Saved entries:
++++++

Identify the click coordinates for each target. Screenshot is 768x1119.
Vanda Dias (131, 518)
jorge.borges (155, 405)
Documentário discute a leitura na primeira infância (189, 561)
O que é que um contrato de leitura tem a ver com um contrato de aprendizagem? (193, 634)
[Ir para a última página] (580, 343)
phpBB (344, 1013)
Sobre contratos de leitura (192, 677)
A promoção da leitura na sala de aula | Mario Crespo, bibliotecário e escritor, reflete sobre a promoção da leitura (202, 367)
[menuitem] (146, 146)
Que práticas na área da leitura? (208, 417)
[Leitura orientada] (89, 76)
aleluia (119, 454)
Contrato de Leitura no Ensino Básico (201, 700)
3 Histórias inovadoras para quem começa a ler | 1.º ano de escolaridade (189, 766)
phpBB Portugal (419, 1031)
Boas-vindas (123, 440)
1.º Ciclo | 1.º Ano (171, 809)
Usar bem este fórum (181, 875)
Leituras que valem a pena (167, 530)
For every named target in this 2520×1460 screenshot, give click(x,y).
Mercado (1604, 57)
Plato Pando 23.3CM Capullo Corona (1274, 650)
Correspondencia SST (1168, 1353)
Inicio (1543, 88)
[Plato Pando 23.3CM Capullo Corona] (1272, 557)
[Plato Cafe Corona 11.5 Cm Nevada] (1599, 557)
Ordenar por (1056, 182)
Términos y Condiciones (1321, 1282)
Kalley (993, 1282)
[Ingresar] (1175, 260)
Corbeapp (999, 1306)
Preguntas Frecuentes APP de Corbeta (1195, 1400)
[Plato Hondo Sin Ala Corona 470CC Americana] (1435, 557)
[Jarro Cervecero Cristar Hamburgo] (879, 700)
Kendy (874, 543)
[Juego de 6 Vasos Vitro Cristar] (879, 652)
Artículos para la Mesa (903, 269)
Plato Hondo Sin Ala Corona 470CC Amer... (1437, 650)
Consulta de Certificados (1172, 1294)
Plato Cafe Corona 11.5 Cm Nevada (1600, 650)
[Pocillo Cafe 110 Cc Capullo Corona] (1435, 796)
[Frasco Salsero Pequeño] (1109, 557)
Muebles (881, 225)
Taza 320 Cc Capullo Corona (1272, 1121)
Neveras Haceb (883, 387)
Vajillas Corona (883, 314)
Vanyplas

++++++

Show every line from the entries that includes the word "Capullo".

**RESULT OF THIS EXERCISE**
Plato Pando 23.3CM Capullo Corona (1274, 650)
[Plato Pando 23.3CM Capullo Corona] (1272, 557)
[Pocillo Cafe 110 Cc Capullo Corona] (1435, 796)
Taza 320 Cc Capullo Corona (1272, 1121)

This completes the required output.